Saved data entries:
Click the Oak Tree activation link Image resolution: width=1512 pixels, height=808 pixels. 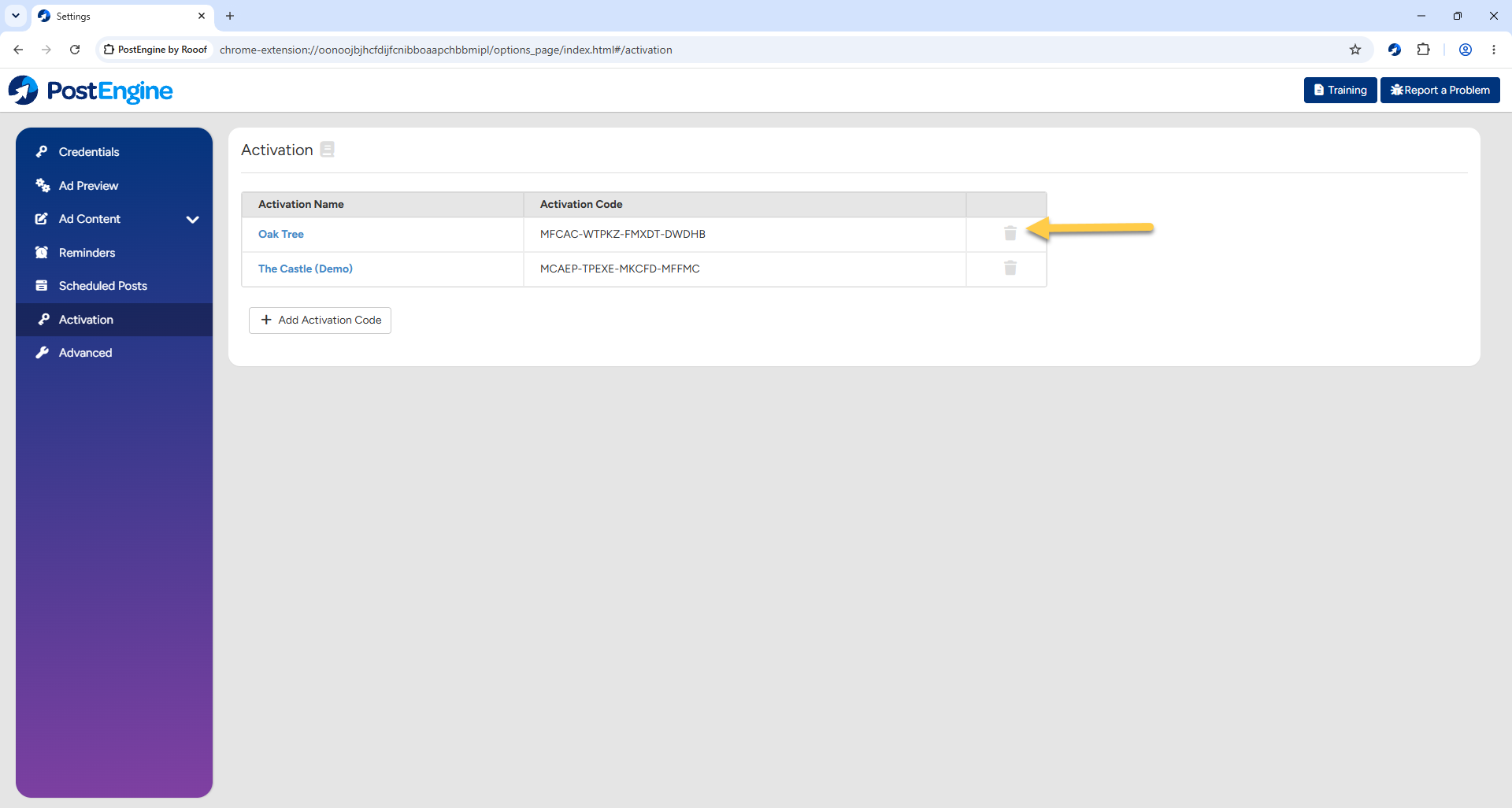281,234
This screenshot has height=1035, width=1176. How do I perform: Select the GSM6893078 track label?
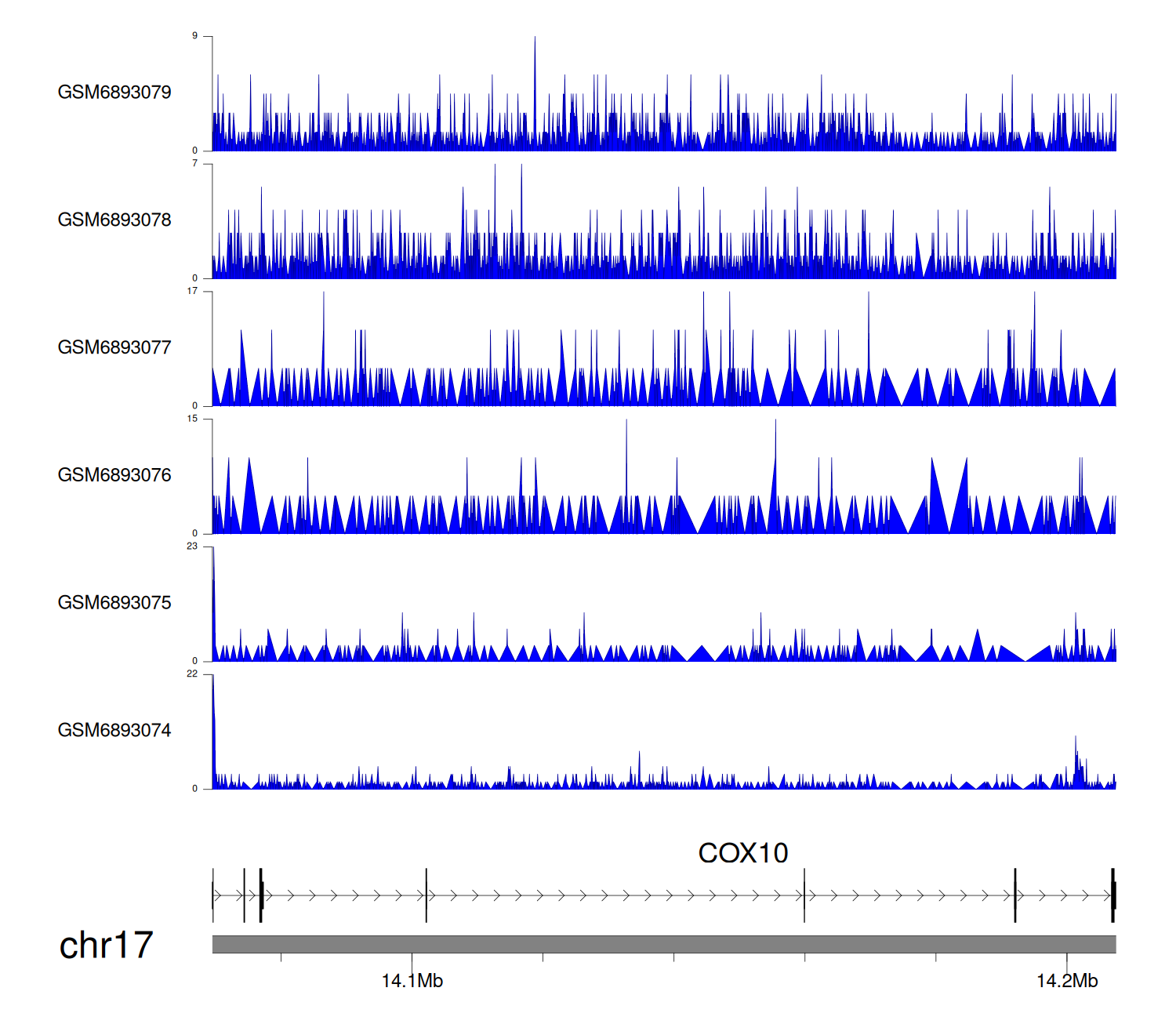[x=114, y=220]
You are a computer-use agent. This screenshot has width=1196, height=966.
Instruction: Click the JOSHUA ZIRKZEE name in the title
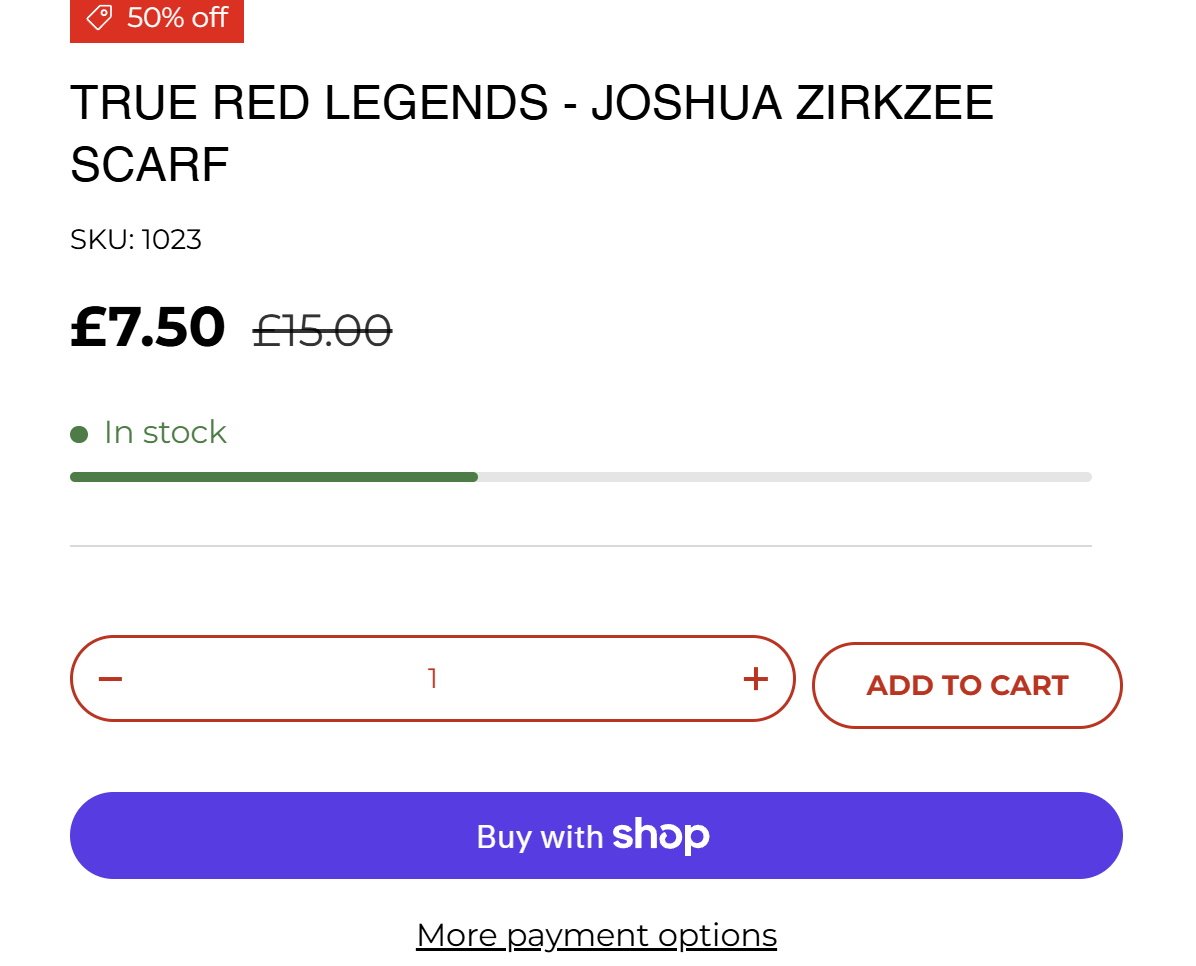(792, 104)
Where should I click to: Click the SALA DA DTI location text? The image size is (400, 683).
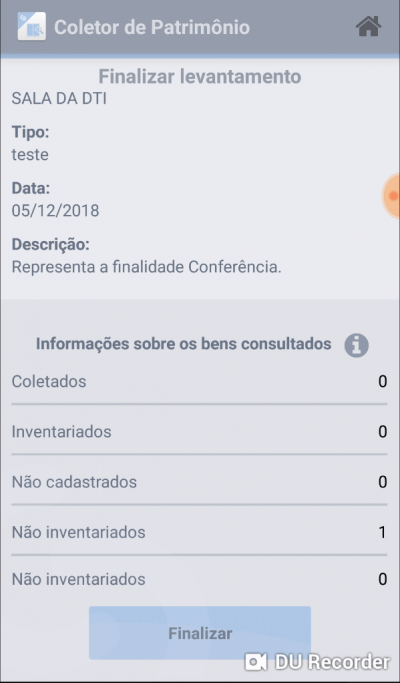tap(59, 99)
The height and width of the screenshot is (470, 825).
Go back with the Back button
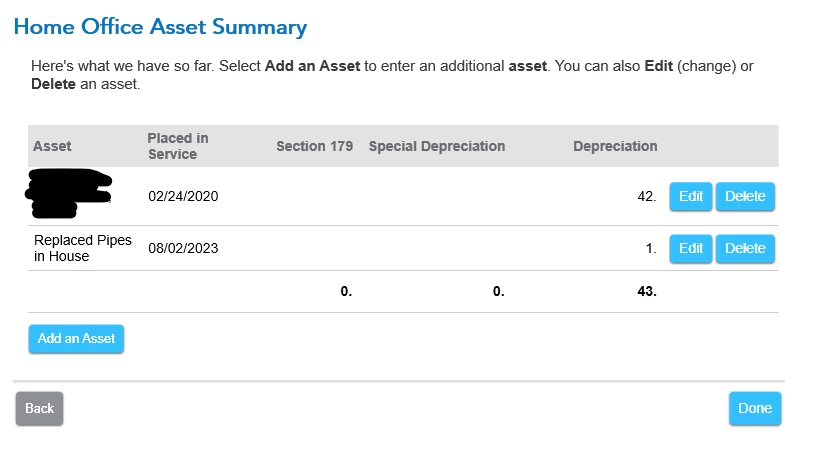[39, 408]
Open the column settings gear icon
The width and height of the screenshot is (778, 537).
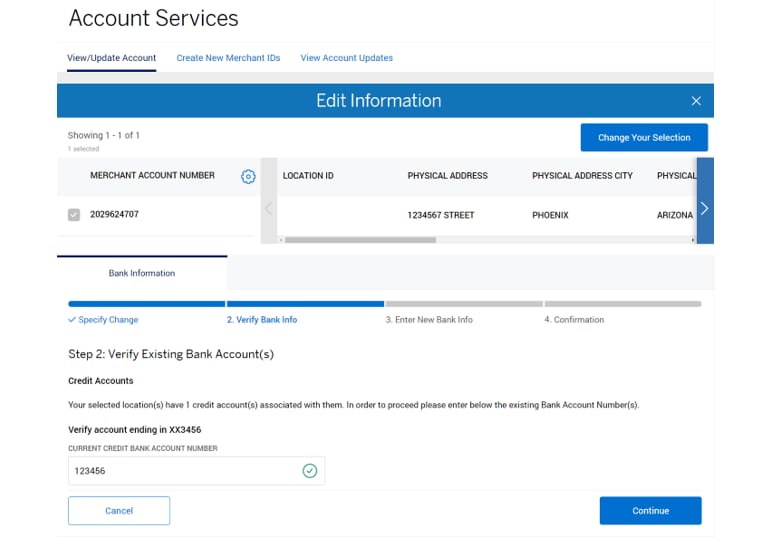[x=248, y=177]
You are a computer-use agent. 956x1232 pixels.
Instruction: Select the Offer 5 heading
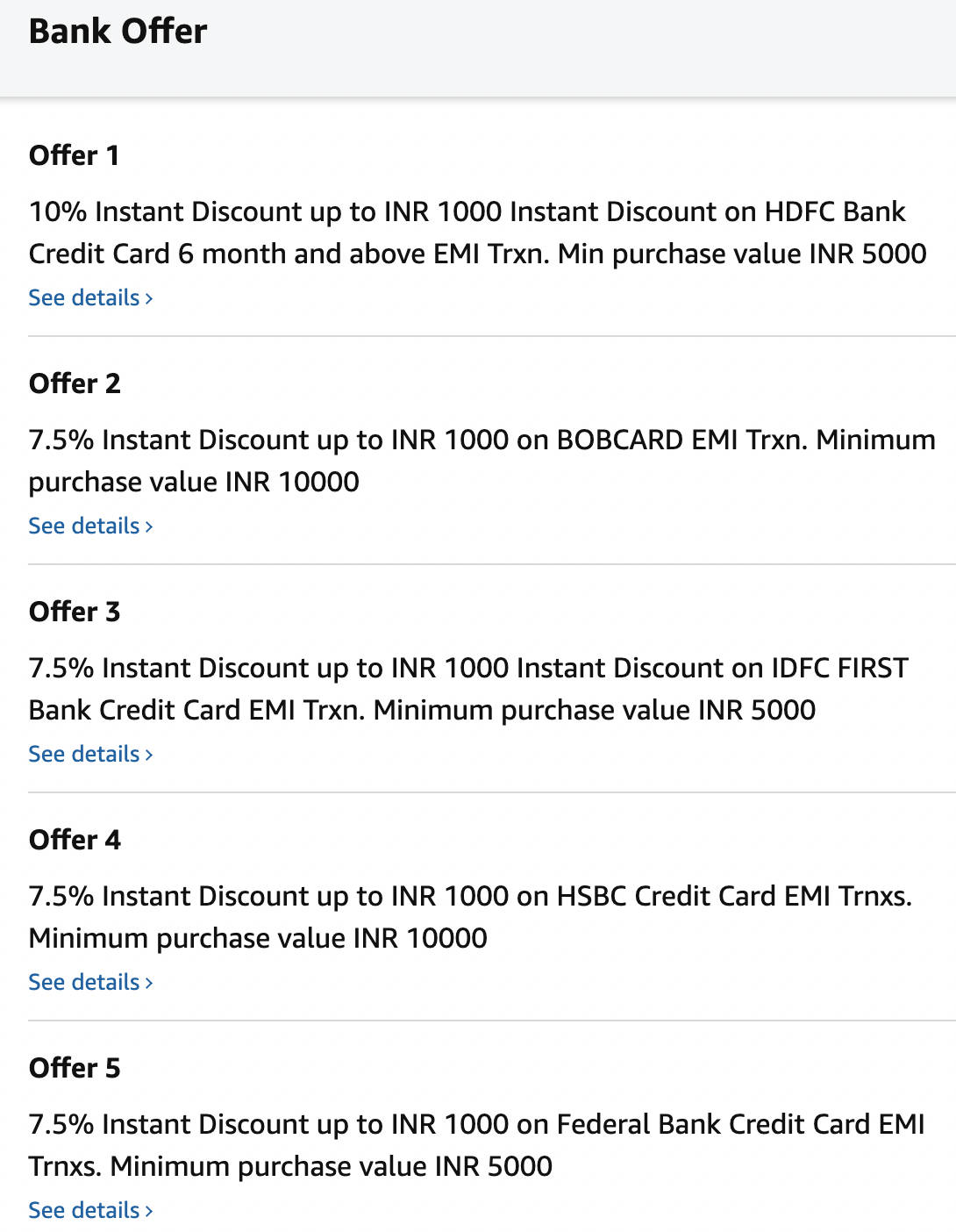tap(75, 1068)
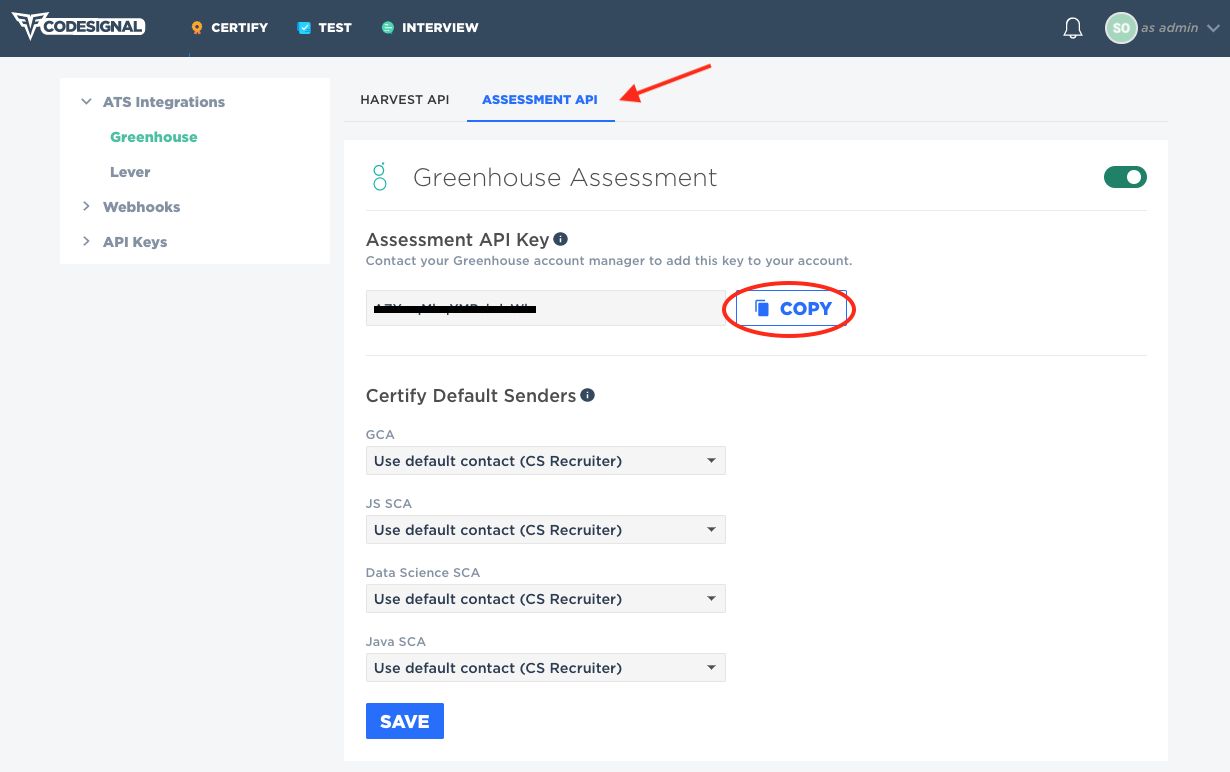The width and height of the screenshot is (1230, 772).
Task: Disable the Greenhouse Assessment integration toggle
Action: tap(1125, 176)
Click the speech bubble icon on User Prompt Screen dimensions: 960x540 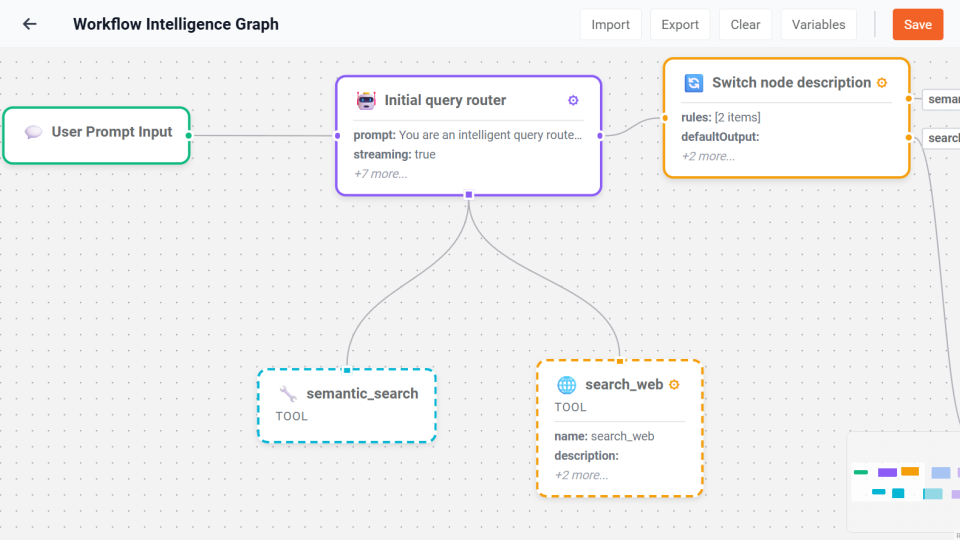coord(33,132)
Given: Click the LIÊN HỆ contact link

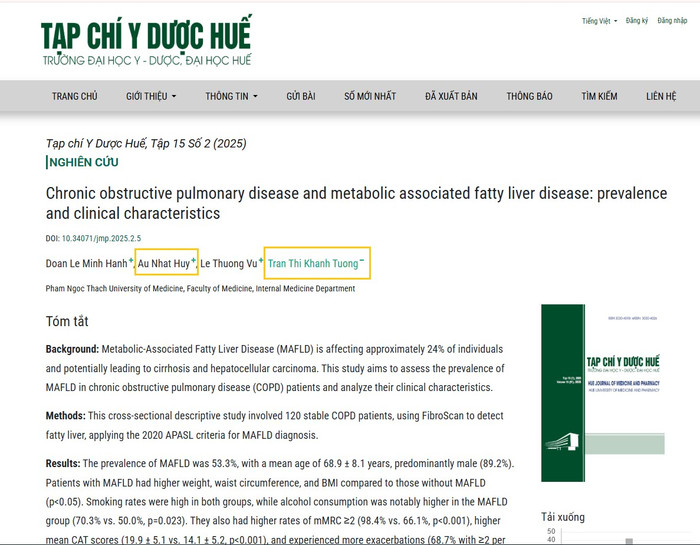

◆ ACTIVITY
Identify the lines in the entries that hold "agent" and return each one.

◆ EXPECTED ANSWER
You are a computer-use agent. This screenshot has width=1196, height=966.
You are a computer-use agent. 956x1232 pixels.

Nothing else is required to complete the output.